▶ [AIM OF THE TASK]:
Each entry that follows should be given again word for word; please leave out its pictures.

▶ [DATA IN THIS EXERCISE]:

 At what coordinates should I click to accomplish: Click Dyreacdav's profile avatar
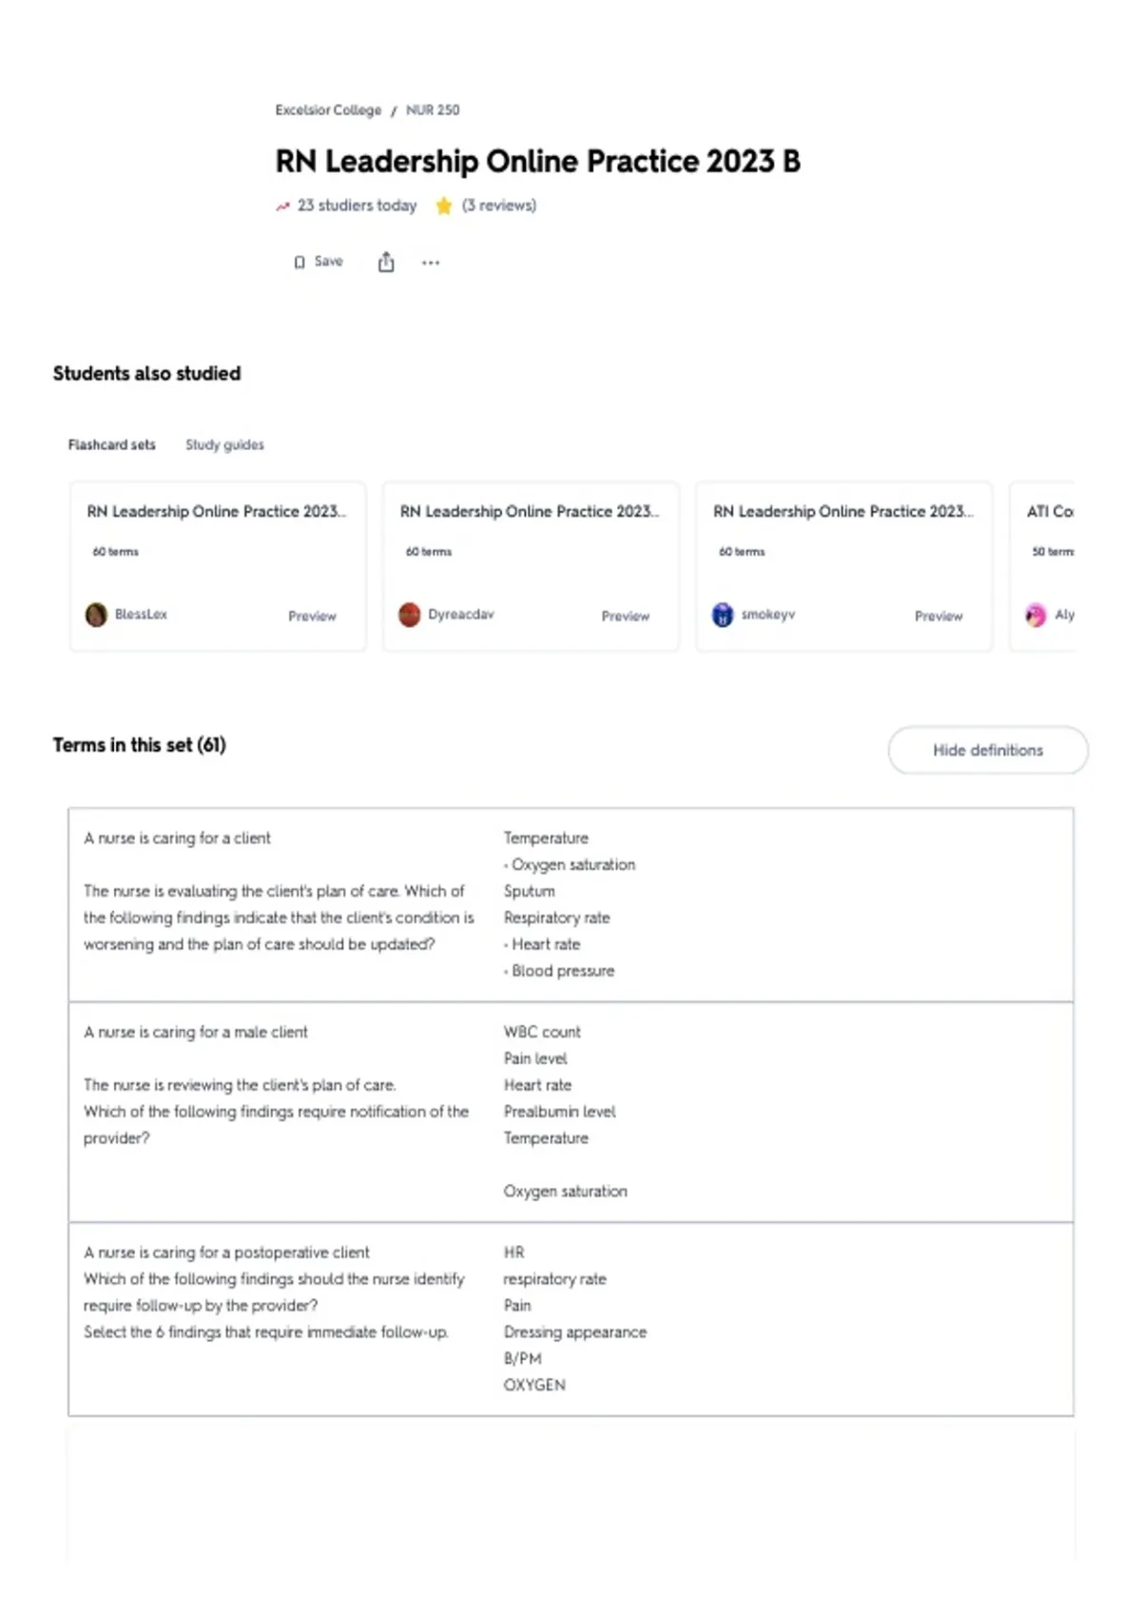coord(410,615)
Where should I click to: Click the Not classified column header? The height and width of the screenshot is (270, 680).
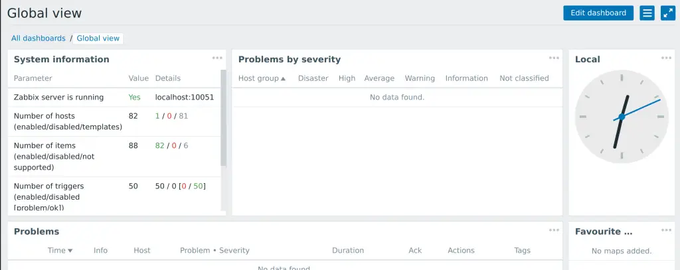(x=524, y=78)
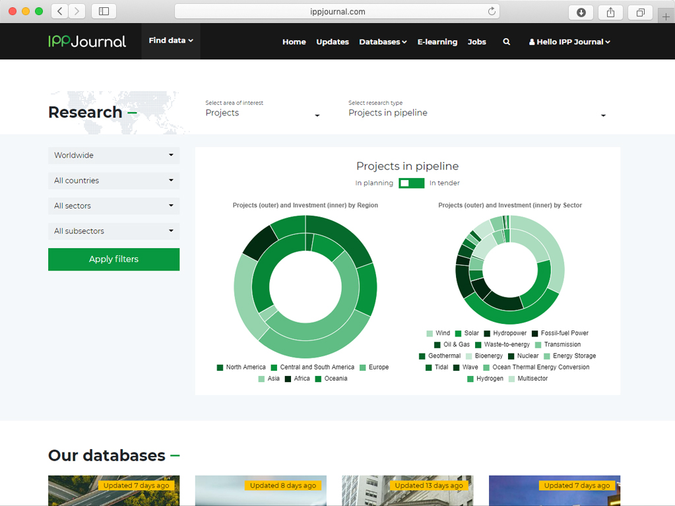Screen dimensions: 675x506
Task: Toggle the Europe legend entry
Action: tap(373, 367)
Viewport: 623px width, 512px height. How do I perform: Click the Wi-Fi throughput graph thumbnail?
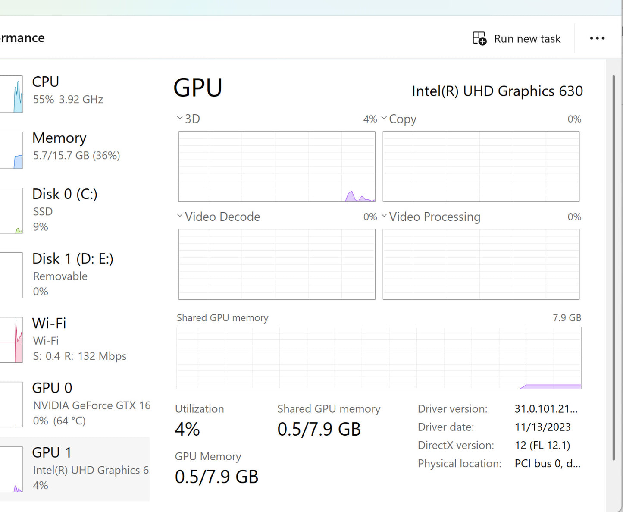pyautogui.click(x=12, y=340)
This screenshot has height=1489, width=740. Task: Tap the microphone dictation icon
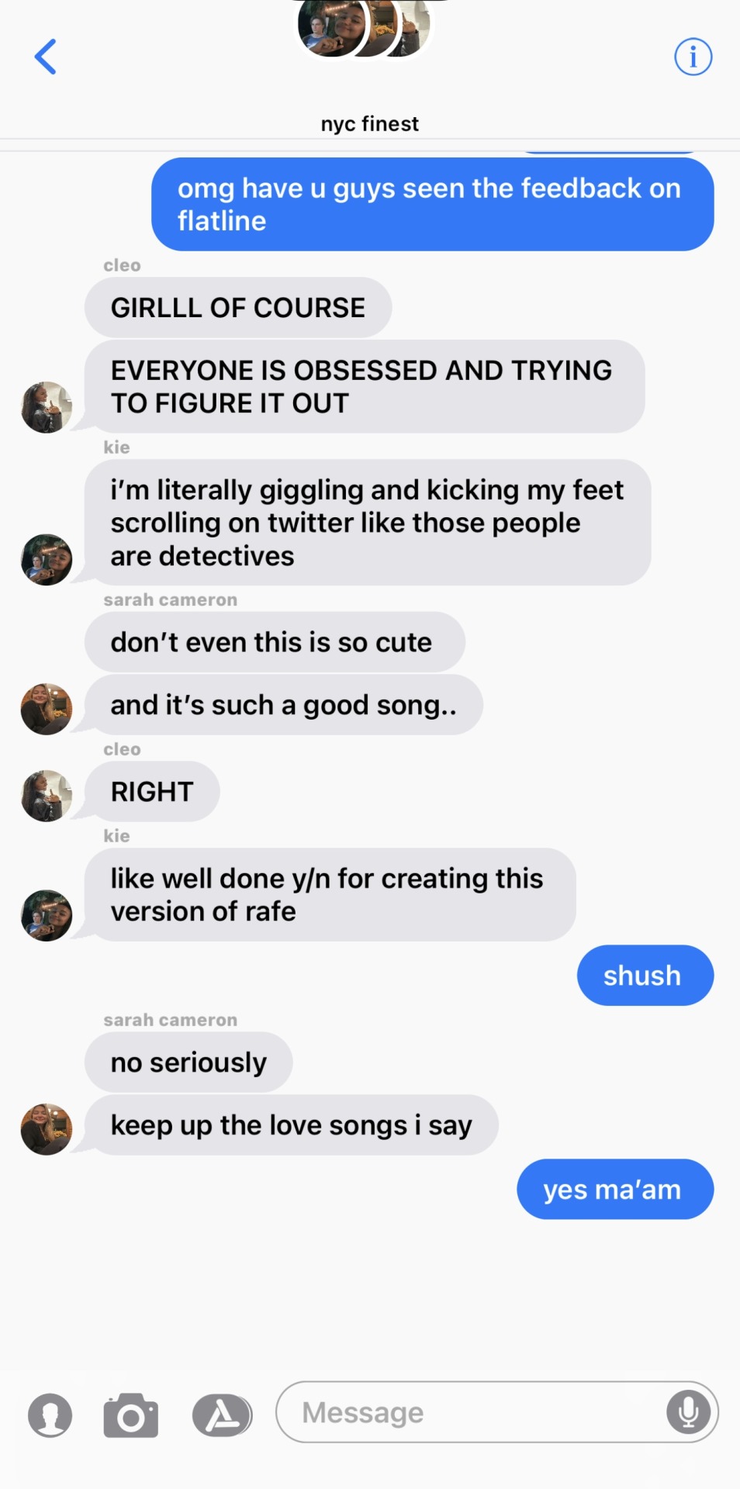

▶ [EXERCISE RESULT]:
 At what coordinates should I click to accomplish: Click Dyreacdav's profile avatar
coord(410,615)
Where should I click to: Click the Not classified column header? The height and width of the screenshot is (270, 680).
(x=524, y=78)
Screen dimensions: 675x506
Task: Toggle the Europe legend entry
Action: tap(373, 367)
Viewport: 623px width, 512px height. How do I perform: Click the Wi-Fi throughput graph thumbnail?
pyautogui.click(x=12, y=340)
This screenshot has height=1489, width=740. Task: Tap the microphone dictation icon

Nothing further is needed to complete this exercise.